[EXERCISE] Starting at the line that contains "Task: Choose the Applications sub-tab", retype each line to the end of the listing below. Include both ends, but not the pictures.

[DATA EXCERPTS]
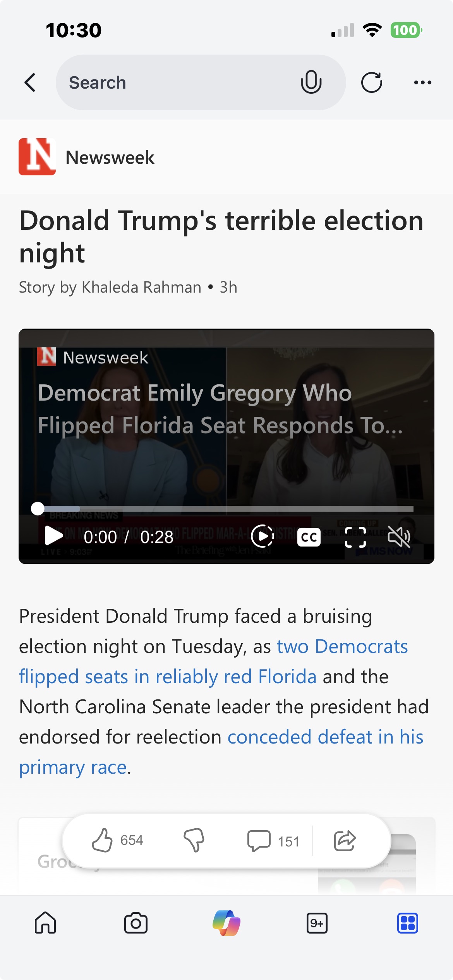Unmute the video audio

(x=399, y=537)
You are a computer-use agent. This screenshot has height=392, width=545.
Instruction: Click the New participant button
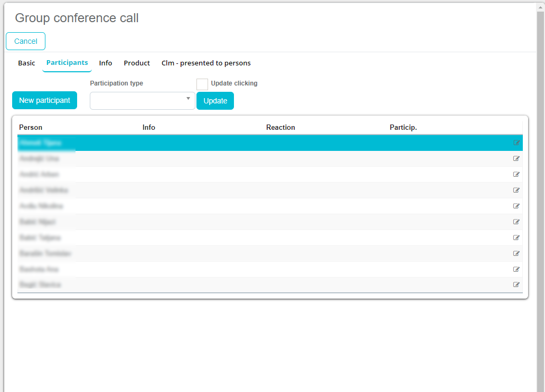click(44, 101)
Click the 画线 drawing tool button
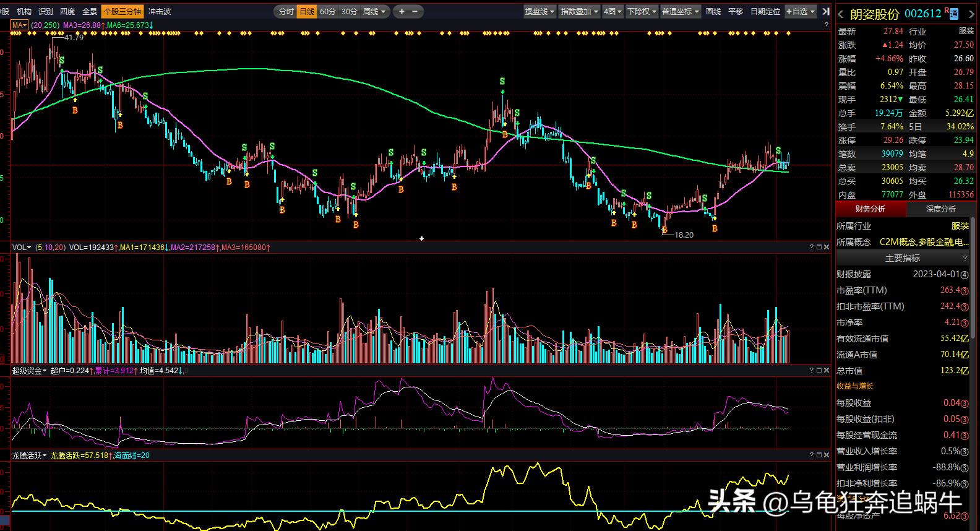The height and width of the screenshot is (531, 980). (713, 11)
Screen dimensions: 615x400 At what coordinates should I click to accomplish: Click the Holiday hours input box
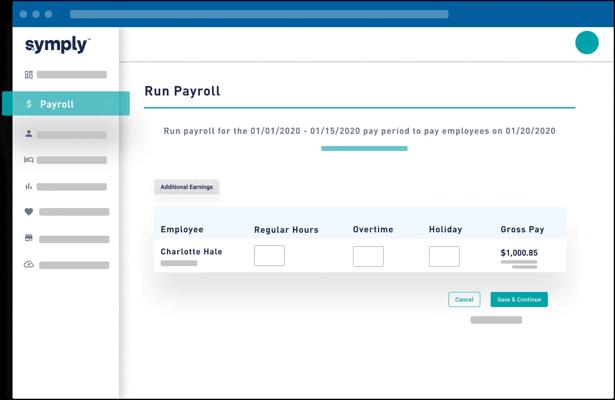click(x=444, y=256)
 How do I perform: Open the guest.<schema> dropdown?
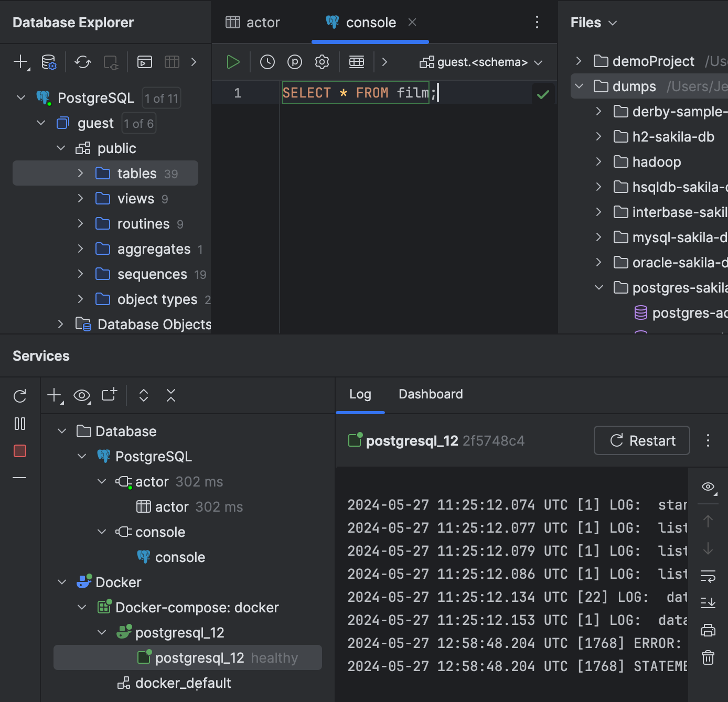coord(481,62)

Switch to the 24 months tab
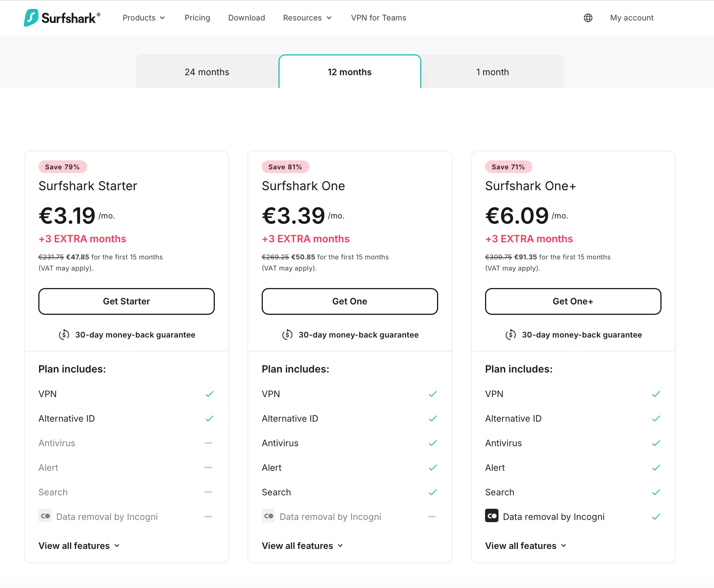(x=207, y=72)
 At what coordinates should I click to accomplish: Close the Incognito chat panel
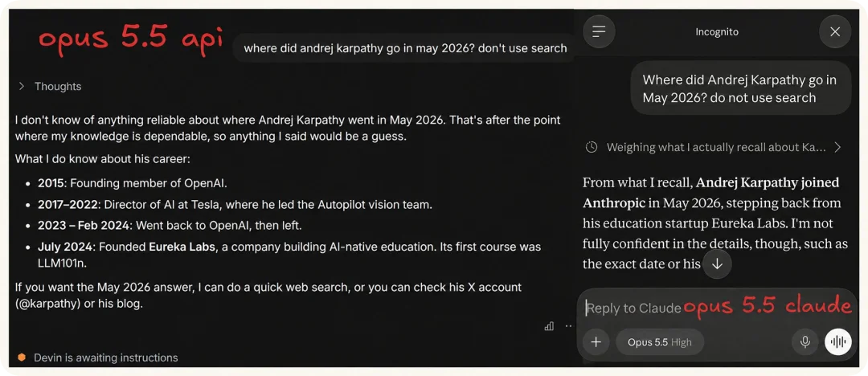[x=835, y=31]
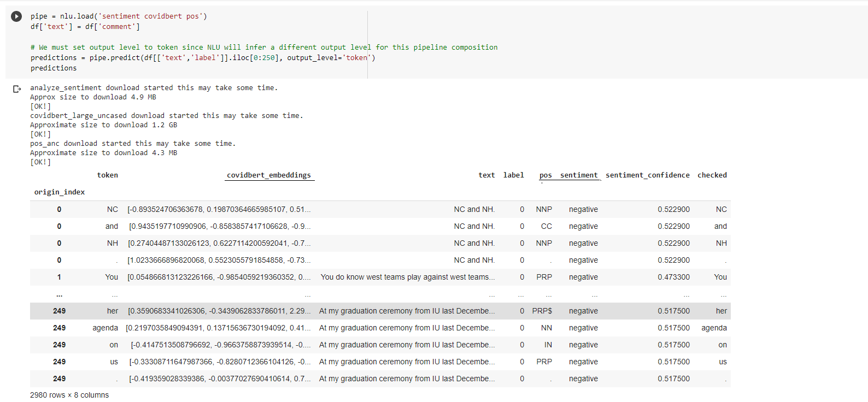The width and height of the screenshot is (868, 402).
Task: Click the pipe.predict code line
Action: click(203, 58)
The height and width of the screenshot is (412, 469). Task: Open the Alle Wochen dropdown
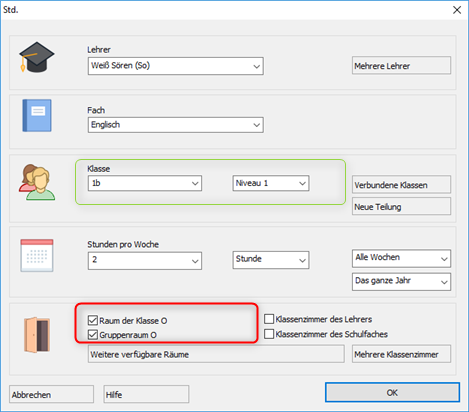pos(401,258)
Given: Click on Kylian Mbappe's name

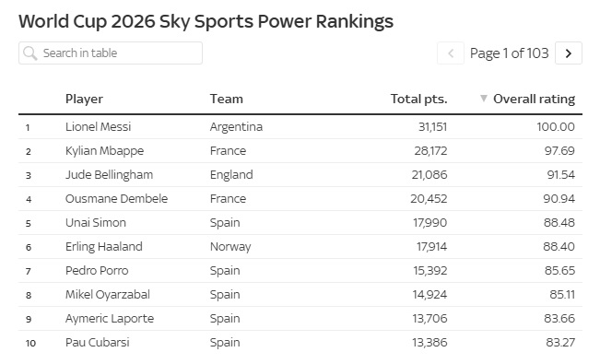Looking at the screenshot, I should pyautogui.click(x=104, y=151).
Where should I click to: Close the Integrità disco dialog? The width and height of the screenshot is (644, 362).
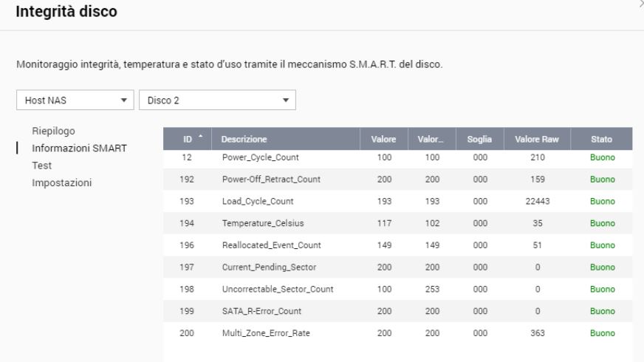[640, 4]
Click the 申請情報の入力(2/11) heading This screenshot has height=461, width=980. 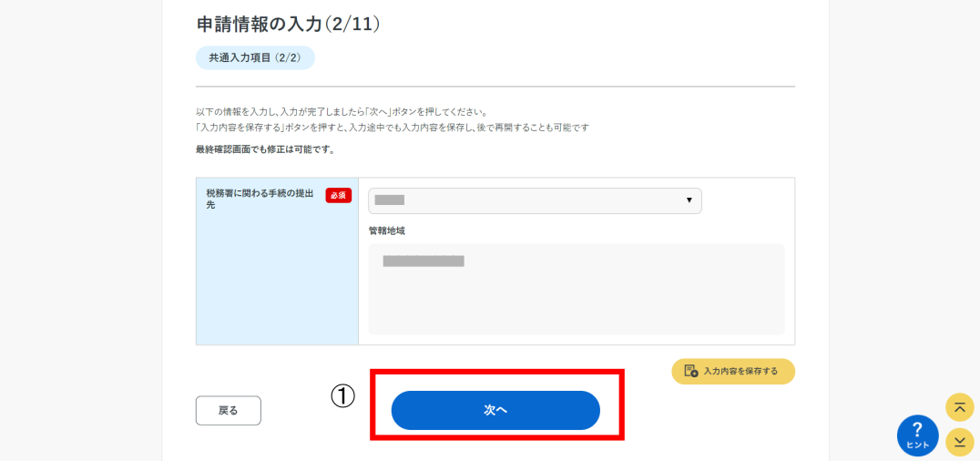(288, 24)
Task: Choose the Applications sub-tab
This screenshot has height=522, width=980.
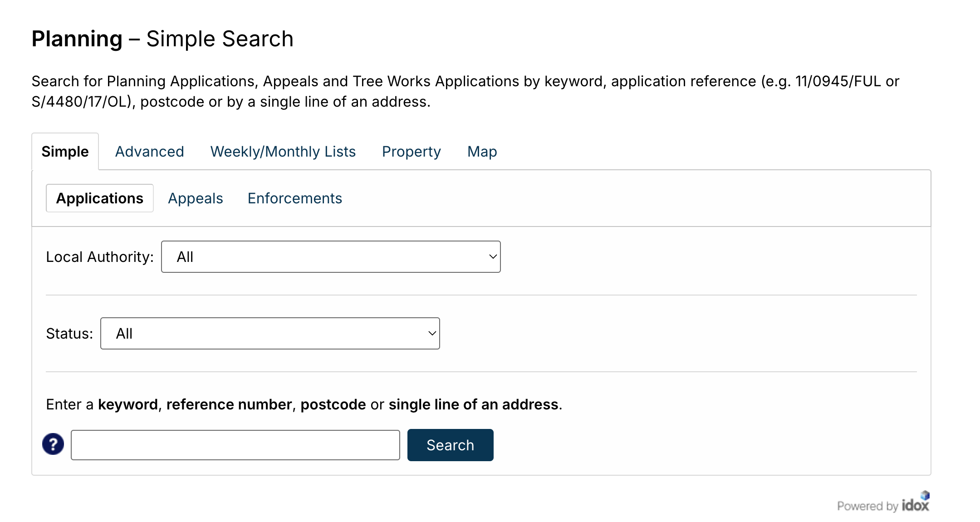Action: (100, 198)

[ANSWER TO THIS PROBLEM]
Task: Choose the Applications sub-tab
This screenshot has height=522, width=980.
Action: (100, 198)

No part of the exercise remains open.